Idaho's public pension system faced a $3 billion gap between funding and benefits in 2010, the most recent year for which comprehensive data was available nationwide, according to a new study by the Pew Center on the States, a nonpartisan research arm of the Pew Charitable Trusts. Although the Public Employee Retirement System of Idaho (PERSI) was 79 percent funded in 2010, the widening gap between state contributions and beneficiary payouts led Pew to revise its rating of Idaho's system from "solid performer" in 2008 to "needs improvement."
The report also noted that Idaho's $137 million bill for retiree health care was funded at only 12 percent in 2010. Despite these shortfalls, 33 other states fared even worse.
Pew reports that Idaho's pension contributions exceeded by 13 percent the amount recommended by the state's actuarial valuations, but despite the extra payments, PERSI still fell short of the 80 percent funding level that is regarded as sustainable by many actuarial experts. The 2008 financial collapse resulted in a drastic downturn for Idaho's pension investment returns, although 2011 investment performance rebounded to a 20.7 percent return, the best profit for the system in 25 years. PERSI officials reported in July 2011 that the overall funded status for that fiscal year exceeded 90 percent.
"I understand those numbers are absolutely accurate, but they're a little outdated right now," said PERSI executive director Don Drum about the Pew report. "In 2010, we were just starting to come back out of the Great Recession, and our number from 2009 was 74.8 percent funded. In 2010 we climbed up to about 79 percent funded, and then we made a big climb last year. In 2011, we climbed all the way up to 90.2 percent funded. So, we made a very healthy recovery in 2011."
One factor leading to such drastic swings in the funding level of public pension systems is the use of defined benefit plans, which mandate a specific level of pension payout, based on duration of employment and wage level and disregarding broader economic factors. When the economy slumps, this can compound funding problems because the state's tax revenue and pension investment values decline simultaneously, requiring an outlay of a much larger percentage of state expenditures in order to meet required benefit payouts.
Defined contribution plans, in contrast, mandate a specific level of state funding regardless of widespread market performance. This difference allows officials to budget predictable amounts for pension contributions, significantly decreasing the likelihood that an economic downturn will wipe out fund solvency.

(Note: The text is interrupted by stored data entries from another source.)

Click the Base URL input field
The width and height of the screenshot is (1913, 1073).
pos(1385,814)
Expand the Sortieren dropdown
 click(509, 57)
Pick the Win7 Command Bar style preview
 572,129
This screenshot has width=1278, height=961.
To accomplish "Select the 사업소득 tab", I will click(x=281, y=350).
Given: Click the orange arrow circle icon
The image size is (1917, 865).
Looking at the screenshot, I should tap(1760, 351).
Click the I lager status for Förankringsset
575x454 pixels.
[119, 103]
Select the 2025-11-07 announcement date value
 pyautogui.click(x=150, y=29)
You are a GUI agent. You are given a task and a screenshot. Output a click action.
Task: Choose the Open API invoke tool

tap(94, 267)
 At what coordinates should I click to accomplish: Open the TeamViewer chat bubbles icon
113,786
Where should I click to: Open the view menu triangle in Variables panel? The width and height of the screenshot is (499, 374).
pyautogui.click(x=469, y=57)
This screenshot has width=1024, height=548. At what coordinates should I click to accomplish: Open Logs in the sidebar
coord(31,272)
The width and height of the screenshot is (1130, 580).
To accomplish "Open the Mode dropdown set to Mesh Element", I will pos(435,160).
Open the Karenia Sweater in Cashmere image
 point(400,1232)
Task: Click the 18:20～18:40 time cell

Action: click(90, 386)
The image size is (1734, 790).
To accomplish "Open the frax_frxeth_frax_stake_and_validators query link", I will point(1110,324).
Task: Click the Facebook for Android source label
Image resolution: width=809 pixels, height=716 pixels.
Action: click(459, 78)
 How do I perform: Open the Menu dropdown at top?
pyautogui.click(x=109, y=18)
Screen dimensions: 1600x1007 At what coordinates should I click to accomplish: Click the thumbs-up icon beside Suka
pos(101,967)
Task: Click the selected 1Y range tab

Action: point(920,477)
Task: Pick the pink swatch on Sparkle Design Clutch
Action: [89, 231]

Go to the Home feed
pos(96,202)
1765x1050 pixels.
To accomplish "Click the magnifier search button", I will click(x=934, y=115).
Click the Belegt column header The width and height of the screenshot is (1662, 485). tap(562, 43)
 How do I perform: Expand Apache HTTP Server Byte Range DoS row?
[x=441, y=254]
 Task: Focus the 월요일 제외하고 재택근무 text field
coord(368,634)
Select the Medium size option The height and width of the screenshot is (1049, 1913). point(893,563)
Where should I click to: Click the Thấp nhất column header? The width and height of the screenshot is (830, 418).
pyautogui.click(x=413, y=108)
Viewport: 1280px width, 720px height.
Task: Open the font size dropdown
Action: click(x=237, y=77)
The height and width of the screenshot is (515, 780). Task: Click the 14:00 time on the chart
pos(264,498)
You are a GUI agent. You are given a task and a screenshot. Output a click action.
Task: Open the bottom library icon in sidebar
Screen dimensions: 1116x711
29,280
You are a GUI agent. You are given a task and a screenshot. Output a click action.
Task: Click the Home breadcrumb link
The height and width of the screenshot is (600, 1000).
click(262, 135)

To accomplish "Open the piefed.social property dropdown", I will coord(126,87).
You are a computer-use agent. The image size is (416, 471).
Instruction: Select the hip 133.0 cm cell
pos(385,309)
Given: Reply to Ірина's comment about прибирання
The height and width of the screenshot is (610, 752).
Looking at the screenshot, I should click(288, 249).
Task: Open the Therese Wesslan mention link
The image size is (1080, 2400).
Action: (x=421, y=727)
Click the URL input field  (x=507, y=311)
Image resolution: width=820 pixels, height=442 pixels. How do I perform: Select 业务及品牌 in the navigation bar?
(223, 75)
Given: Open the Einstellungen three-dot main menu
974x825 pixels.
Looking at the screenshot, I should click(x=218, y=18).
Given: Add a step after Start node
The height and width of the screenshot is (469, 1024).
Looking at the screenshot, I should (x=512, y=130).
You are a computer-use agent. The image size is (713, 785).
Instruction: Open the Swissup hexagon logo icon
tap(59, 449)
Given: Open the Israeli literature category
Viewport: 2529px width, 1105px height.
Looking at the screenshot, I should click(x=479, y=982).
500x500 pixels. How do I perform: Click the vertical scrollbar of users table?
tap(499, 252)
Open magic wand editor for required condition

Some worry, however, that defined contribution plans place too much risk on retirees themselves.
"The risk really gets passed to the investor, and let's use the recent market downturn as an example," said Drum. "If you were retired or nearing retirement, and you did a calculation of your 401(k) plan and you had adequate money there to sustain yourself in retirement, and then you had to absorb a market downturn with, let's say, a 25 to 30 percent loss, you would no longer be able to retire. Or, if you can still retire, you won't have the same income level that you would have."
Out of the four public pension funds that PERSI includes, only two are defined contribution plans, the Public Employee Retirement Fund Choice Plan 401(k) and 414(k) funds, also known as PERSI Choice. The other two, encompassing the majority of state workers, are defined benefit plans that guarantee pension outcome levels even when state funds have dried up.
"With the defined benefit plans, the taxpayers are on the hook," said Bob Williams, president of State Budget Solutions, a nonpartisan research group that studies fiscal reforms. "If you go to a defined contribution plan, it's more like an IRA, more like the private sector is doing it. States can't continue on defined benefit plans—it's just totally unsustainable."
Another factor contributing to mounting long-term expenses for PERSI is the ability that Idaho legislators have to significantly spike the size of their pensions by spending a few years as highly paid state employees after leaving part-time office as lawmakers, leaving taxpayers on the hook for much larger payouts for years to come. PERSI benefits are determined both by length of time spent as a state employee and the average monthly salary received for the highest consecutive 42 months. So, if a recently departed state legislator works for three and a half years as a state employee, all previous years spent as a part-time lawmaker count toward employee duration, but the only salary level that determines pension benefits is the significantly higher pay earned during those final months.
Rep. Dennis Lake, R-Blackfoot, sponsored a bill during the 2012 legislative session that would have ended the practice of pension spiking, but it was scuttled in late March by House Speaker Lawrence Denney, R-Midvale, who said he thought it was improper for lawmakers to directly determine the stipulations of their own salary and benefits, citing a clause in the Idaho Constitution that leaves such matters to a citizen committee.